TASK DIRECTIONS. In the data that follows, each entry is to be restated exactly.
· · · ·
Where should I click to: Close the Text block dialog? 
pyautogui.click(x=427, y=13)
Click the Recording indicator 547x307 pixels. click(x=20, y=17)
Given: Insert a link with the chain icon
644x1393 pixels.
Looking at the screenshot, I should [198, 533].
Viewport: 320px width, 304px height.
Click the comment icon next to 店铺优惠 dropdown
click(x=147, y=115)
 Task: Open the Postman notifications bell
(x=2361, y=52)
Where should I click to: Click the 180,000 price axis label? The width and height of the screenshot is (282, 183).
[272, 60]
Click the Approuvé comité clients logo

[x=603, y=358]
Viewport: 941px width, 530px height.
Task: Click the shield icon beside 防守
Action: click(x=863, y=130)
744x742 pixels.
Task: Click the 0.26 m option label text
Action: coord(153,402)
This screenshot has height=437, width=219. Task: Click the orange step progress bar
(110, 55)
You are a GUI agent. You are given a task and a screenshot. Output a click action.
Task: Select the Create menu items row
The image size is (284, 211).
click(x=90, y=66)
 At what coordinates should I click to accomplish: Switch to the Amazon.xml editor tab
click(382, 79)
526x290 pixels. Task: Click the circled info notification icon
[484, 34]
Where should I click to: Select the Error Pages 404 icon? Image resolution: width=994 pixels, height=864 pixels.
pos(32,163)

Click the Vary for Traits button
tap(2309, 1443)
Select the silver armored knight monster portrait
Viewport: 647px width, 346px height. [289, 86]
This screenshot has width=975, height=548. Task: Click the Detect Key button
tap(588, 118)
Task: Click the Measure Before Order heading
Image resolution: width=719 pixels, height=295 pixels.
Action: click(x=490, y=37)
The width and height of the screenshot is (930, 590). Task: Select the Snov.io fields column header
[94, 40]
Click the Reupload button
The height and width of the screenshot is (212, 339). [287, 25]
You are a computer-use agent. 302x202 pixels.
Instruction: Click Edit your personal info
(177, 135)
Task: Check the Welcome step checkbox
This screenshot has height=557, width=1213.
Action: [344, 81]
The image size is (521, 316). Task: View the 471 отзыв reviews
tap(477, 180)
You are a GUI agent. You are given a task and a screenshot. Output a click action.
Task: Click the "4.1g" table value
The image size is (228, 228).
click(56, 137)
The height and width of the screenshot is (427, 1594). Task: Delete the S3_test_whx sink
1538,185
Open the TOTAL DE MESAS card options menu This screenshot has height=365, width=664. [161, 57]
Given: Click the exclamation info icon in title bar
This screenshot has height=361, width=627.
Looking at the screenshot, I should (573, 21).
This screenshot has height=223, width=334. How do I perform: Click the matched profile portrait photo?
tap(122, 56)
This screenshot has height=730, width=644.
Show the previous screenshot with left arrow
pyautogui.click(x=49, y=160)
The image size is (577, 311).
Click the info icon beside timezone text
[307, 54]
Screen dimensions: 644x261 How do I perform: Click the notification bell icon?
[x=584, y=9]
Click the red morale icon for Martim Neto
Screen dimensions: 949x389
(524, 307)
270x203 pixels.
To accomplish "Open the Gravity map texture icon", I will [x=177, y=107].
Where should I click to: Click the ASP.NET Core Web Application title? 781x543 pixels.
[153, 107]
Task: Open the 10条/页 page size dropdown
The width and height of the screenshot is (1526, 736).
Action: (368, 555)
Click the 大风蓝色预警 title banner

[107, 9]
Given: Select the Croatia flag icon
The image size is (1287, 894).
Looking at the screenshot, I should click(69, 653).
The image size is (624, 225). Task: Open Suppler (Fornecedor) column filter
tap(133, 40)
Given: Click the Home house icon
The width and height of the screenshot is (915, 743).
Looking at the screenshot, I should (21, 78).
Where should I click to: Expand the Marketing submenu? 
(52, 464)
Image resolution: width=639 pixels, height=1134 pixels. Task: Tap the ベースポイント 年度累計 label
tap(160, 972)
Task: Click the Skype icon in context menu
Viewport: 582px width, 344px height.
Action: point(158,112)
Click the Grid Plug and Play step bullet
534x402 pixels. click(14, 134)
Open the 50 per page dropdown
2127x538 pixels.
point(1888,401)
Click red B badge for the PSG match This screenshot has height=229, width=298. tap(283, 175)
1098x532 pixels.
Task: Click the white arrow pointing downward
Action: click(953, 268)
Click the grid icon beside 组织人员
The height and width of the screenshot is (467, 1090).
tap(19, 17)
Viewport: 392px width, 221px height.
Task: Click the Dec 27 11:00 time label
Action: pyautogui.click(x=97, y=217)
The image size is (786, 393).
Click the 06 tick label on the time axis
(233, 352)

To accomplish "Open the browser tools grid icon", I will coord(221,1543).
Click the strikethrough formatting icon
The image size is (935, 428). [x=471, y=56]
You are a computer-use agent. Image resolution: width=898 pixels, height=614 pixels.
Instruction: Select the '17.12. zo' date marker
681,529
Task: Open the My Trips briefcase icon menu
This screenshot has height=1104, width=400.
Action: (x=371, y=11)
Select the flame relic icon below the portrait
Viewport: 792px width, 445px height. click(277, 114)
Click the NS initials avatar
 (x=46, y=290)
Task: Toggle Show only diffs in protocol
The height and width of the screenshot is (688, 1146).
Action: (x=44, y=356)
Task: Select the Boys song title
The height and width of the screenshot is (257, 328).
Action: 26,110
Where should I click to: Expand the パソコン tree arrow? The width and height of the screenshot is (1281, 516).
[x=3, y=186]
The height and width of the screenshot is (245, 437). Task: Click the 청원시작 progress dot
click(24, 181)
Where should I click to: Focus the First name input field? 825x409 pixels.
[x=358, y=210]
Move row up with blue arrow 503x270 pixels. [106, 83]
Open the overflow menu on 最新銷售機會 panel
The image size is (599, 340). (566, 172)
· · · ·
SOLUTION TO THIS PROBLEM.
Where should I click to: Close the Text block dialog? 
pyautogui.click(x=427, y=13)
Click the Recording indicator 547x307 pixels. click(x=20, y=17)
Given: Insert a link with the chain icon
644x1393 pixels.
Looking at the screenshot, I should [198, 533].
Viewport: 320px width, 304px height.
Click the comment icon next to 店铺优惠 dropdown
click(x=147, y=115)
 Task: Open the Postman notifications bell
(x=2361, y=52)
Where should I click to: Click the 180,000 price axis label? The width and height of the screenshot is (282, 183).
[272, 60]
Click the Approuvé comité clients logo

[x=603, y=358]
Viewport: 941px width, 530px height.
Task: Click the shield icon beside 防守
Action: click(x=863, y=130)
744x742 pixels.
Task: Click the 0.26 m option label text
Action: coord(153,402)
This screenshot has height=437, width=219. Task: Click the orange step progress bar
(110, 55)
You are a GUI agent. You are given a task and a screenshot. Output a click action.
Task: Select the Create menu items row
The image size is (284, 211).
click(x=90, y=66)
 At what coordinates should I click to accomplish: Switch to the Amazon.xml editor tab
click(382, 79)
526x290 pixels. Task: Click the circled info notification icon
[484, 34]
Where should I click to: Select the Error Pages 404 icon? Image resolution: width=994 pixels, height=864 pixels.
pos(32,163)

Click the Vary for Traits button
tap(2309, 1443)
Select the silver armored knight monster portrait
Viewport: 647px width, 346px height. [289, 86]
This screenshot has width=975, height=548. Task: Click the Detect Key button
tap(588, 118)
Task: Click the Measure Before Order heading
Image resolution: width=719 pixels, height=295 pixels.
Action: click(x=490, y=37)
The width and height of the screenshot is (930, 590). Task: Select the Snov.io fields column header
[94, 40]
Click the Reupload button
The height and width of the screenshot is (212, 339). [287, 25]
You are a computer-use agent. 302x202 pixels.
Instruction: Click Edit your personal info
(177, 135)
Task: Check the Welcome step checkbox
This screenshot has height=557, width=1213.
Action: [344, 81]
The image size is (521, 316). Task: View the 471 отзыв reviews
tap(477, 180)
You are a GUI agent. You are given a task and a screenshot. Output a click action.
Task: Click the "4.1g" table value
The image size is (228, 228).
click(56, 137)
The height and width of the screenshot is (427, 1594). Task: Delete the S3_test_whx sink
1538,185
Open the TOTAL DE MESAS card options menu This screenshot has height=365, width=664. [161, 57]
Given: Click the exclamation info icon in title bar
This screenshot has height=361, width=627.
Looking at the screenshot, I should (573, 21).
This screenshot has height=223, width=334. How do I perform: Click the matched profile portrait photo?
tap(122, 56)
This screenshot has height=730, width=644.
Show the previous screenshot with left arrow
pyautogui.click(x=49, y=160)
The image size is (577, 311).
Click the info icon beside timezone text
[307, 54]
Screen dimensions: 644x261 How do I perform: Click the notification bell icon?
[x=584, y=9]
Click the red morale icon for Martim Neto
Screen dimensions: 949x389
(524, 307)
270x203 pixels.
To accomplish "Open the Gravity map texture icon", I will [x=177, y=107].
Where should I click to: Click the ASP.NET Core Web Application title? 781x543 pixels.
[153, 107]
Task: Open the 10条/页 page size dropdown
The width and height of the screenshot is (1526, 736).
Action: (368, 555)
Click the 大风蓝色预警 title banner

[107, 9]
Given: Select the Croatia flag icon
The image size is (1287, 894).
Looking at the screenshot, I should click(69, 653).
The image size is (624, 225). Task: Open Suppler (Fornecedor) column filter
tap(133, 40)
Given: Click the Home house icon
The width and height of the screenshot is (915, 743).
Looking at the screenshot, I should (21, 78).
Where should I click to: Expand the Marketing submenu? 
(52, 464)
Image resolution: width=639 pixels, height=1134 pixels. Task: Tap the ベースポイント 年度累計 label
tap(160, 972)
Task: Click the Skype icon in context menu
Viewport: 582px width, 344px height.
Action: point(158,112)
Click the Grid Plug and Play step bullet
534x402 pixels. click(14, 134)
Open the 50 per page dropdown
2127x538 pixels.
point(1888,401)
Click red B badge for the PSG match This screenshot has height=229, width=298. tap(283, 175)
1098x532 pixels.
Task: Click the white arrow pointing downward
Action: click(953, 268)
Click the grid icon beside 组织人员
The height and width of the screenshot is (467, 1090).
tap(19, 17)
Viewport: 392px width, 221px height.
Task: Click the Dec 27 11:00 time label
Action: pyautogui.click(x=97, y=217)
The image size is (786, 393).
Click the 06 tick label on the time axis
(233, 352)

To accomplish "Open the browser tools grid icon", I will coord(221,1543).
Click the strikethrough formatting icon
The image size is (935, 428). [x=471, y=56]
You are a computer-use agent. Image resolution: width=898 pixels, height=614 pixels.
Instruction: Select the '17.12. zo' date marker
681,529
Task: Open the My Trips briefcase icon menu
This screenshot has height=1104, width=400.
Action: (x=371, y=11)
Select the flame relic icon below the portrait
Viewport: 792px width, 445px height. click(277, 114)
Click the NS initials avatar
 (x=46, y=290)
Task: Toggle Show only diffs in protocol
The height and width of the screenshot is (688, 1146).
Action: (x=44, y=356)
Task: Select the Boys song title
The height and width of the screenshot is (257, 328).
Action: 26,110
Where should I click to: Expand the パソコン tree arrow? The width and height of the screenshot is (1281, 516).
[x=3, y=186]
The height and width of the screenshot is (245, 437). Task: Click the 청원시작 progress dot
click(24, 181)
Where should I click to: Focus the First name input field? 825x409 pixels.
[x=358, y=210]
Move row up with blue arrow 503x270 pixels. [106, 83]
Open the overflow menu on 最新銷售機會 panel
The image size is (599, 340). (566, 172)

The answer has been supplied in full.